Il était temps d’ailleurs que le « grand-pacha » eût l’œil aux nouveaux rapports de ses agens avec les Chelouks, car les djellab et les négriers, attirés par la beauté corporelle et la vigueur de ces noirs, commençaient à les harceler et à traquer les habitans des villages du bas du fleuve. C’étaient pourtant, comme les Corses du temps des Romains, ce que l’on nommait de mauvais esclaves, c’est-à-dire des gens impatiens de servitude. Profiter du voisinage de la patrie pour se sauver après avoir coupé la gorge à leurs maîtres était une bagatelle pour ces géans aux chevelures rousses et aux longues jambes ; mais c’était un inconvénient auquel s’exposaient sans crainte les acheteurs en vertu des deux maximes stéréotypées : « Tout vient de Dieu, — rien n’arrive qui ne soit écrit. » Les enlèvemens des Chelouks donnaient quelquefois lieu à des scènes dramatiques. En 1835, un peintre, depuis justement célèbre[1], assistait sur les quais de Khartoum à l’arrivée d’une barque chargée de captifs chelouks.

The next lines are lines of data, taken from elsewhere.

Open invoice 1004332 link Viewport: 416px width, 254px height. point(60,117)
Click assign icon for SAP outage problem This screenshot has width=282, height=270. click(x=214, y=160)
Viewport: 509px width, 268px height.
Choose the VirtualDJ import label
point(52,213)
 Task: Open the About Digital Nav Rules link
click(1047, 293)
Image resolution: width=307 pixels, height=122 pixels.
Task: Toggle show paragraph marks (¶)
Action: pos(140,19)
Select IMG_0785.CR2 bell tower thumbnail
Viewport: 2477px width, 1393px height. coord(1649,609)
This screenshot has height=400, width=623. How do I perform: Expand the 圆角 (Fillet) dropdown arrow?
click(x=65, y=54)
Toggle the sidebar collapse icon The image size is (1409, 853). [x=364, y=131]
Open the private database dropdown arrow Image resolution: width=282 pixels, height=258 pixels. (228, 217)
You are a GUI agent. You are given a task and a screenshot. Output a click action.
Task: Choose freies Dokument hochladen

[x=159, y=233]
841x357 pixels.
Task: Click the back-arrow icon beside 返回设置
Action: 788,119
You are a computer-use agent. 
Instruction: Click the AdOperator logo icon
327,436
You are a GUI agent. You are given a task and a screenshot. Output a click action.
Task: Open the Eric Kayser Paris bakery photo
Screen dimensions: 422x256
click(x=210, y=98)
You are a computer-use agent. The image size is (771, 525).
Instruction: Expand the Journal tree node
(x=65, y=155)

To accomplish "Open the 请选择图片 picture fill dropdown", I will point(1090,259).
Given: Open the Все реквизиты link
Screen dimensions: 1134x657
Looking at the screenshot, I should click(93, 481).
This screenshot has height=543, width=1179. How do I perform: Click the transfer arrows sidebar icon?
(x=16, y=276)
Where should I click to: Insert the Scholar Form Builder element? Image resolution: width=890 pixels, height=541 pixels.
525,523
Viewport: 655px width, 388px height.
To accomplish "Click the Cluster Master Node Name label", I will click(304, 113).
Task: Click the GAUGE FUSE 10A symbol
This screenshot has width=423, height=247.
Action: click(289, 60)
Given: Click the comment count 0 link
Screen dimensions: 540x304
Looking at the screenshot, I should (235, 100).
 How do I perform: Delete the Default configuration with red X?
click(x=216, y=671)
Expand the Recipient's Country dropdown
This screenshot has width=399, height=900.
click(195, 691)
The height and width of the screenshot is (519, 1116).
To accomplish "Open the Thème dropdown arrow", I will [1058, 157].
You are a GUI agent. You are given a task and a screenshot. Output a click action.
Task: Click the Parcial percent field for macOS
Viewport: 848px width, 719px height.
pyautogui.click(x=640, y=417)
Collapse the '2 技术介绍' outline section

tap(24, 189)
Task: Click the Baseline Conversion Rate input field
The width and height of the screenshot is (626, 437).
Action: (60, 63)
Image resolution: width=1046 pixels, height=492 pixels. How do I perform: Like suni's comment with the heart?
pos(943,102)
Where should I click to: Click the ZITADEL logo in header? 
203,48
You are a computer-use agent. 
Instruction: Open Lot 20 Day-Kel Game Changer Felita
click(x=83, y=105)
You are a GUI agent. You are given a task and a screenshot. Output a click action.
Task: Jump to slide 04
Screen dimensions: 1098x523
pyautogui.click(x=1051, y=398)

Parmi eux se trouvait une femme qui reconnut dans la foule des spectateurs son enfant, enlevé dans une razzia précédente. Elle se précipita sur lui comme une lionne à qui on rend son lionceau, l’entoura de ses bras, et se mit à le lécher des pieds à la tête avec des sanglots et de petits cris étouffés. Ne sachant pas l’arabe, elle suppliait par geste ses capteurs de la vendre au maître de son enfant ; mais c’était peine perdue : jamais chasseur a-t-il tenu compte des angoisses du gibier ?

  1. M. Gleyre. Tout le monde connaît l’admirable tableau du Soir, mais bien peu savent que l’éminent et modeste artiste a rapporté de Khartoum une précieuse collection de types soudaniens dont la publication serait d’un grand secours pour l’ethnographie africaine.